In 2000, Mikko Hyppönen stated that .the industry is in a unique position to benefit from past experience and proactively prevent the type of weaknesses in infrastructure that caught us unaware with past computer incidents. on malware and mobile computing (Hyppönen, 2005, p.41). His words still hold true, as there are many actions that can be taken to pre-empt the rise of mobile botnets.


This paper reviewed the structure and methodology of botnets, specifically from a wireless context. Botnets are a relatively complex implementation of an information security attack. In order to assess the vulnerability of mobile phone networks, this research broke down this type of attack in its four main components and assessed the current state of the art of this component in overall wired networking, and how the component has already or is likely to be implemented onto mobile networks.

While some of the underlying technology may be drastically different, the implementation of internet support on mobile networks and the increasingly similar nature of mobile operating systems as compared to desktop operating systems have increased the threat of mobile malicious code. This research has shown that there has been an evolution in such mobile malware, with a wide range of families currently active.

Further evolution of such malicious code is currently being limited due to the wide range of operating systems available for mobile devices. This prevents wide propagation of the code.
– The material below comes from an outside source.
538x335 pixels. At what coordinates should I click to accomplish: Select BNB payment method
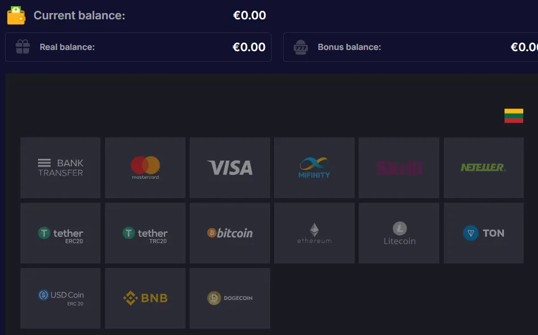click(145, 298)
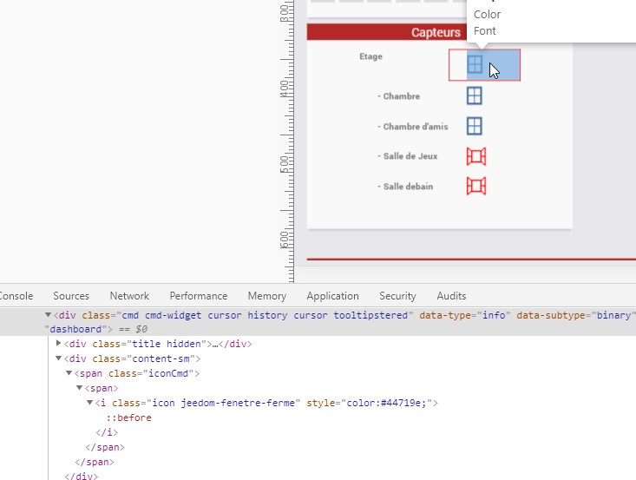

An exception however has proven to be those events where large amounts of users with very similar mobile phones gather. In such circumstances, viruses are likely to propagate.

As there have not yet been reports of functional mobile botnets in the wild, it would be easy to believe they do not pose a threat. However, as both increasingly potent technology and financial applications converge on these devices, there is a definite increase of the likelihood of mobile malicious code.